But America's shaping impulse had gone madly awry. Too few who saw things said anything at all, let alone "why." Robert Kennedy was dead. Richard Nixon was in the White House, President of the United States, then and for too long to come. On October 1, 1968, I had begun keeping a journal. Its first entry is a quote from black poet Langston Hughes: "Dreams deferred do explode." It was a Tuesday, I see, 1:28 pm, I no doubt at Boston State College, I think in the library. My own dreams -- hard to know at the best of times, those times decidedly not -- felt to me about to implode. I'd hung out briefly with kids from the SDS, Students for a Democratic Society.

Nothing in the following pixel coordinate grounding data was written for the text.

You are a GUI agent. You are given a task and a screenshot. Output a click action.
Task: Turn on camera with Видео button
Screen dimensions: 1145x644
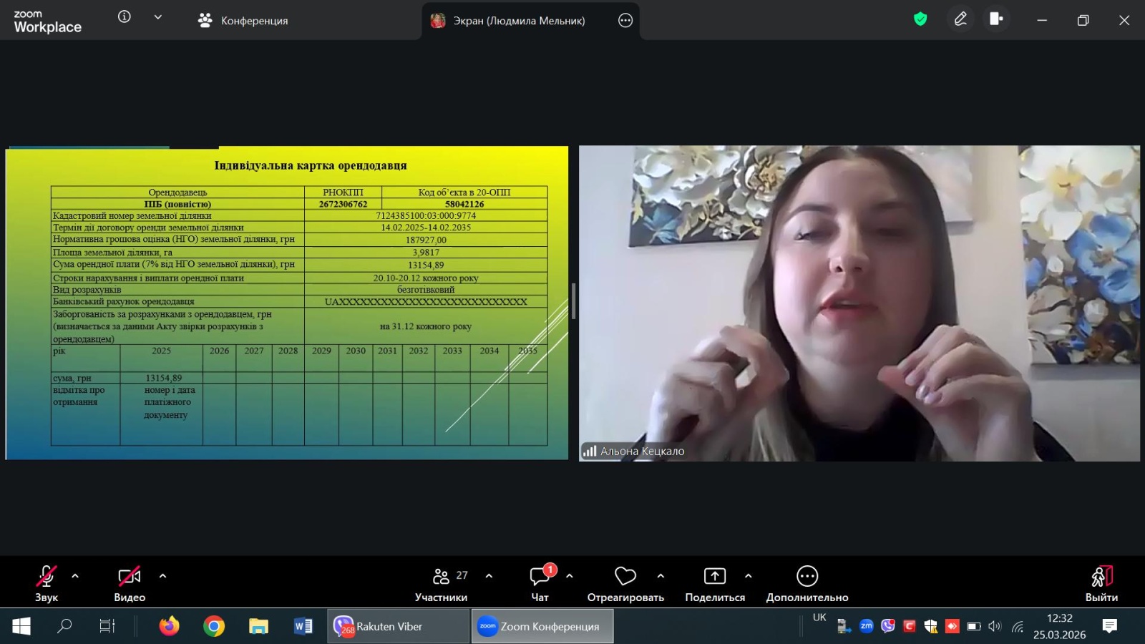pos(130,583)
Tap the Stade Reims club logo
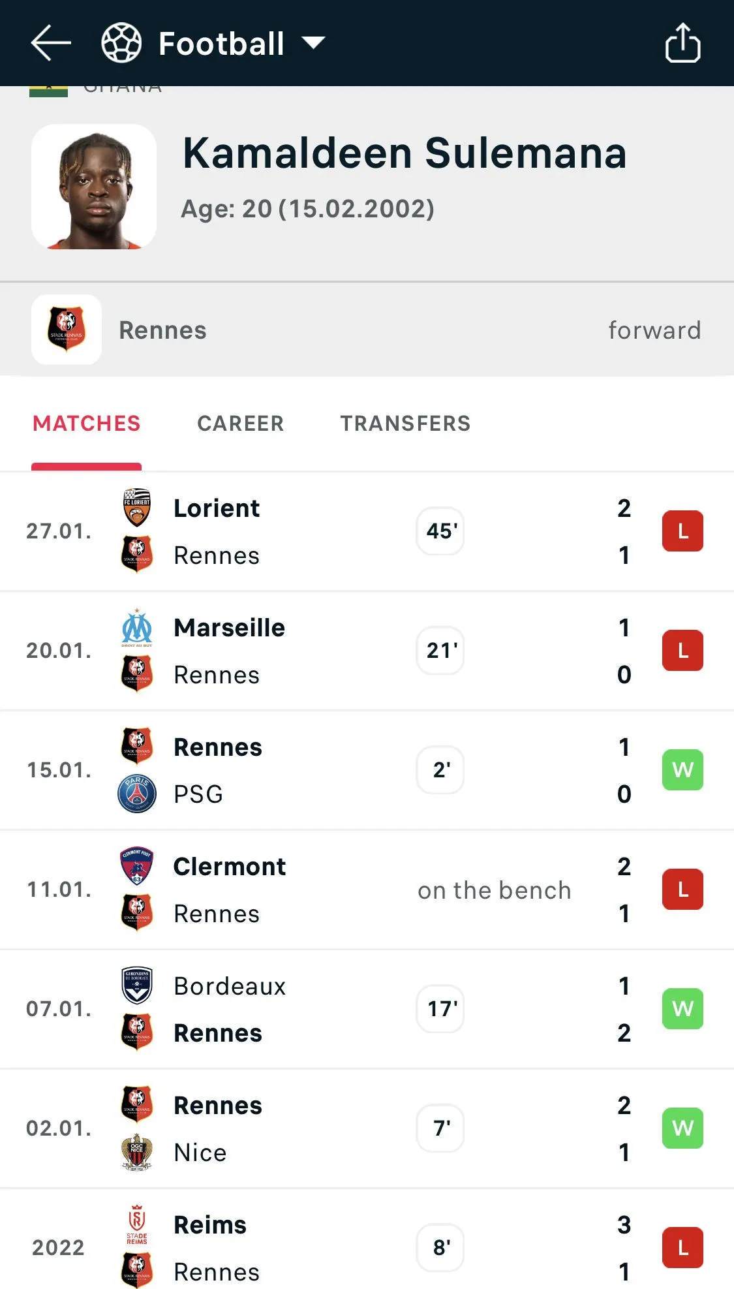 click(137, 1224)
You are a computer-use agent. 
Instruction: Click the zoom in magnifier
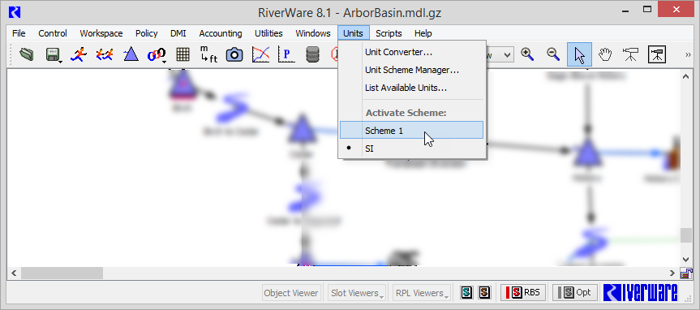528,54
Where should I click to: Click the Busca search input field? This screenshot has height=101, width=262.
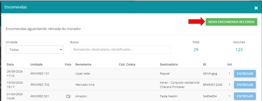pos(121,50)
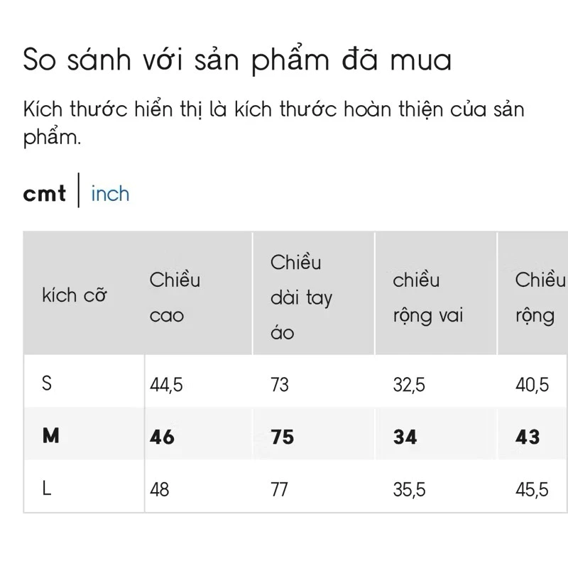Click the 48 height value for L
The width and height of the screenshot is (568, 568).
(x=160, y=489)
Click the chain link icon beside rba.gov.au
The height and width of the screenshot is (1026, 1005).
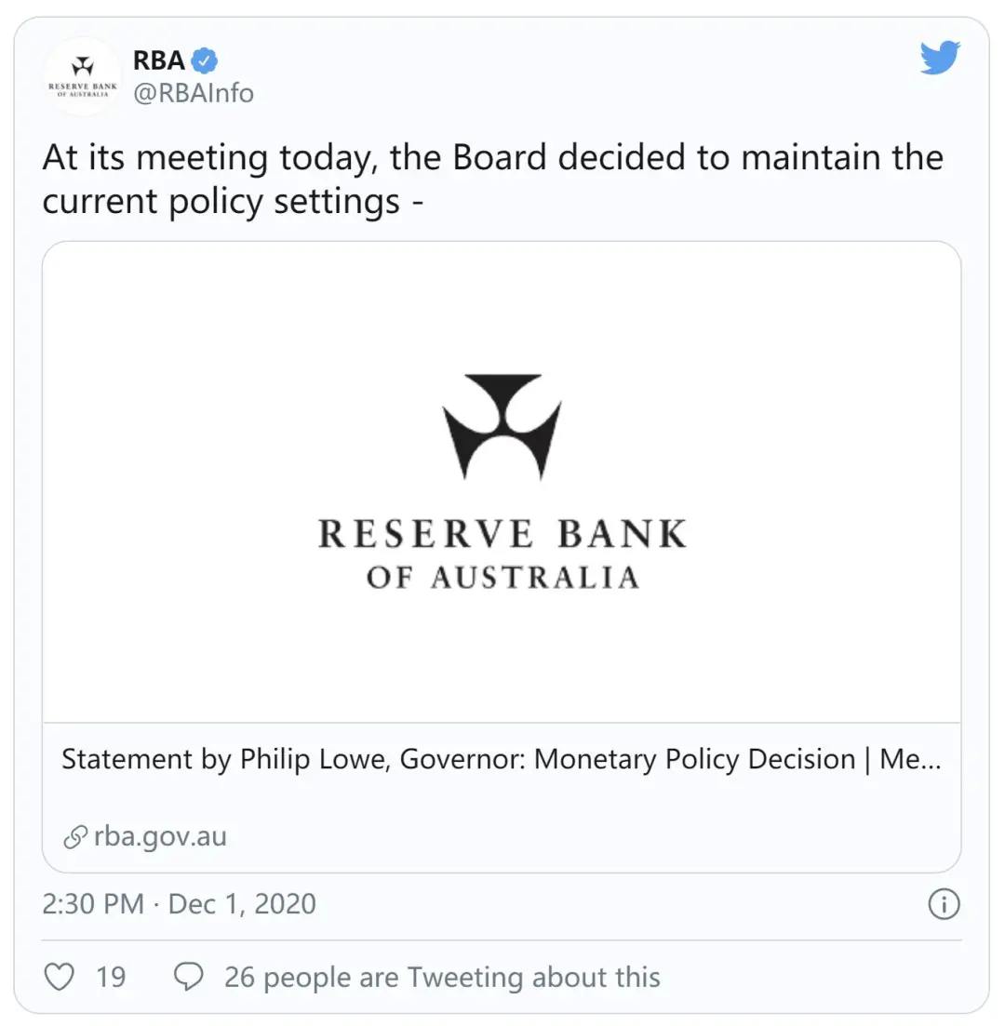click(75, 837)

I was in a funk so deep it settled to elitist reaction. I spent pages of that journal pondering (and late self critiquing) ideas on rule by the "the responsible" -- the "temperate, the rational" (I among them of course) -- who were forced to live under "laws which assume irresponsibility, intemperateness, and irrationality, in order to govern those whom the assumptions fit." "There should be separate rules for Responsible and Irresponsible." It got worse.
I may have consoled myself with Cynics and Stoics; in truth I was becoming a mean spirited wreck, skidding toward the abyss -- half hoping to fall in. I pondered the ethics of suicide, concluding it would be best to slash one's wrists over a toilet and, as a last act, flush it. No point making a mess.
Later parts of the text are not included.